§ **Problem description**: Every entry below should be written out again exactly.
*** Exercise material ***
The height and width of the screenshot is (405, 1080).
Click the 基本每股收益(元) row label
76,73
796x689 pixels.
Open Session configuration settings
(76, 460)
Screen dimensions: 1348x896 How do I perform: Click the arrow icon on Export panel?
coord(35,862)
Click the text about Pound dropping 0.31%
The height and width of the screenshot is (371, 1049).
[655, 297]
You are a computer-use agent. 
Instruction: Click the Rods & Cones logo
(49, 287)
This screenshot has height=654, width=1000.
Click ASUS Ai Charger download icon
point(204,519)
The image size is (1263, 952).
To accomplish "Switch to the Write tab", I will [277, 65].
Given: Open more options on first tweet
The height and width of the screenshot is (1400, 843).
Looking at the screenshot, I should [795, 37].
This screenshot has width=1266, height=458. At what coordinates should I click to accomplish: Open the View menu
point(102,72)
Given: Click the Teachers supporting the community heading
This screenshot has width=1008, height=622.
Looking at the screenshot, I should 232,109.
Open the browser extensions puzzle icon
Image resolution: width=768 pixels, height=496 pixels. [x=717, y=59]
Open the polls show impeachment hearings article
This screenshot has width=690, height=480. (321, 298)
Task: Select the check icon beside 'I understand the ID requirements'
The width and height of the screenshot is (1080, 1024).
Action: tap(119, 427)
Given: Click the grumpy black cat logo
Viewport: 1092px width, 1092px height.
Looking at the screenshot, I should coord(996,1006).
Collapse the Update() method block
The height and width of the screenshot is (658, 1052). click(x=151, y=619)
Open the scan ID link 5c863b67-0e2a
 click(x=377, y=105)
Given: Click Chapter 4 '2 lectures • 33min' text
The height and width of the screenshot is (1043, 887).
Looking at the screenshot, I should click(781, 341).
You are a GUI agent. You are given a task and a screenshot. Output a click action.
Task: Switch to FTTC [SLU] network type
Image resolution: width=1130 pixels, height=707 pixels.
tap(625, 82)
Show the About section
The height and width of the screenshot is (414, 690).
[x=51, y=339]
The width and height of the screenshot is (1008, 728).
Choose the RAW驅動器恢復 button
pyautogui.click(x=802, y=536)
*** End of Exercise material ***
§ **Exercise result**:
The height and width of the screenshot is (405, 1080).
Click the 基本每股收益(元) row label
76,73
796x689 pixels.
Open Session configuration settings
(76, 460)
Screen dimensions: 1348x896 How do I perform: Click the arrow icon on Export panel?
coord(35,862)
Click the text about Pound dropping 0.31%
The height and width of the screenshot is (371, 1049).
[655, 297]
You are a computer-use agent. 
Instruction: Click the Rods & Cones logo
(49, 287)
This screenshot has height=654, width=1000.
Click ASUS Ai Charger download icon
point(204,519)
The image size is (1263, 952).
To accomplish "Switch to the Write tab", I will [277, 65].
Given: Open more options on first tweet
The height and width of the screenshot is (1400, 843).
Looking at the screenshot, I should [795, 37].
This screenshot has width=1266, height=458. At what coordinates should I click to accomplish: Open the View menu
point(102,72)
Given: Click the Teachers supporting the community heading
This screenshot has width=1008, height=622.
Looking at the screenshot, I should 232,109.
Open the browser extensions puzzle icon
Image resolution: width=768 pixels, height=496 pixels. [x=717, y=59]
Open the polls show impeachment hearings article
This screenshot has width=690, height=480. (321, 298)
Task: Select the check icon beside 'I understand the ID requirements'
The width and height of the screenshot is (1080, 1024).
Action: tap(119, 427)
Given: Click the grumpy black cat logo
Viewport: 1092px width, 1092px height.
Looking at the screenshot, I should coord(996,1006).
Collapse the Update() method block
The height and width of the screenshot is (658, 1052). click(x=151, y=619)
Open the scan ID link 5c863b67-0e2a
 click(x=377, y=105)
Given: Click Chapter 4 '2 lectures • 33min' text
The height and width of the screenshot is (1043, 887).
Looking at the screenshot, I should click(781, 341).
You are a GUI agent. You are given a task and a screenshot. Output a click action.
Task: Switch to FTTC [SLU] network type
Image resolution: width=1130 pixels, height=707 pixels.
tap(625, 82)
Show the About section
The height and width of the screenshot is (414, 690).
[x=51, y=339]
The width and height of the screenshot is (1008, 728).
Choose the RAW驅動器恢復 button
pyautogui.click(x=802, y=536)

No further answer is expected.